C1*e^(ikx) + C2*e^(-ikx)=(C1+C2)*e^(iknx), where kn= +/- k

Whaaa? How does that work? Im not sure how to sub in both the positive and negative value of k here, let alone what the mathematical justification for this is. Help?:smallfrown:

C1*e^(ikx) + C2*e^(-ikx)=(C1+C2)*e^(iknx), where kn= +/- k

Whaaa? How does that work? Im not sure how to sub in both the positive and negative value of k here, let alone what the mathematical justification for this is. Help?:smallfrown:

The notation means that kn is an element of the set {k,-k}. The statement must be satisfied for every possible kn.

The equation you typed is true if you consider only the real parts.

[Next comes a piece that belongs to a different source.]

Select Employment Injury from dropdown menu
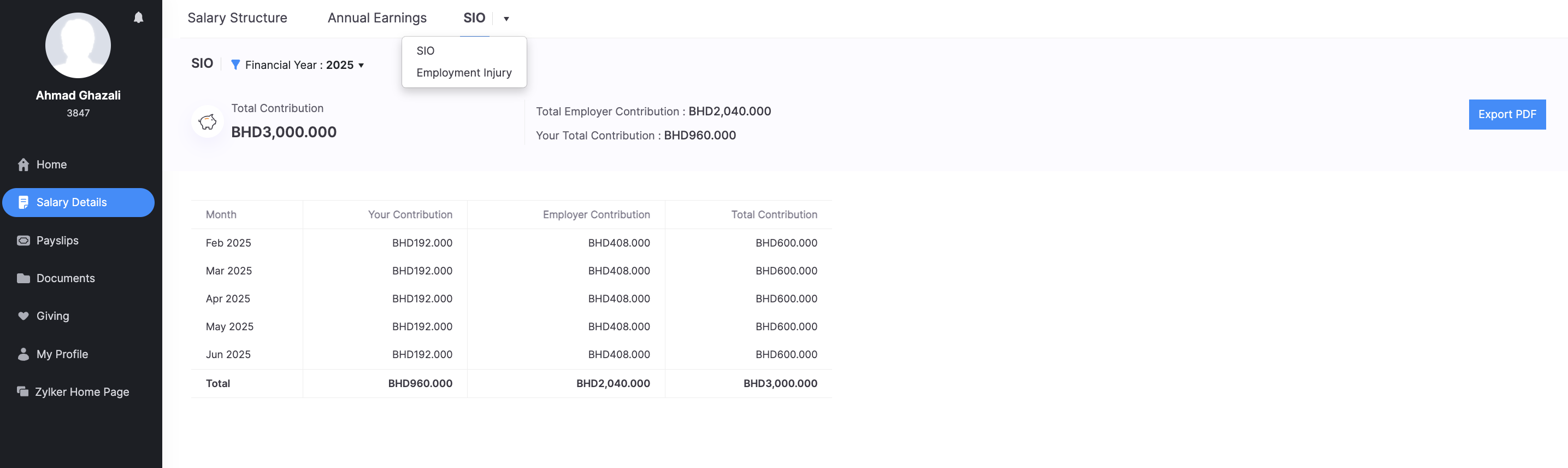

It doesn't hold for imaginary parts. (Provided C1 and C2 are real).

Note that Re[e^(ikx)]=Re[e^(-ikx)].

Then C1*Re[e^(ikx)] + C2*Re[e^(-ikx)]=C1*Re[e^(ikx)] + C2*Re[e^(ikx)]=(C1+C2)Re[e^(ikx)]=(C1+C2)Re[e^(-ikx)]=(C1+C2)*Re[e^(iknx)], where kn= +/- k

ahhh... ahah. mmmm.... mmmhmmmm... yes. ok. thank you. =)

The equation you typed is true if you consider only the real parts. It doesn't hold for imaginary parts. (Provided C1 and C2 are real).

Well, even in quantum mechanics, you're typically only interested in the real number results anyway...

As for the proof of the real part of the equation being equal, e^(ikx) is defined as cos(kx)+i*sin(kx), so Re(e^(ikx))=cos(kx), and Re(e^(-ikx))=cos(-kx). For all values of k and x, cos(kx)=cos(-kx), so Re(e^(ikx))=Re(e^(-ikx)), so they can be added linearly, QED.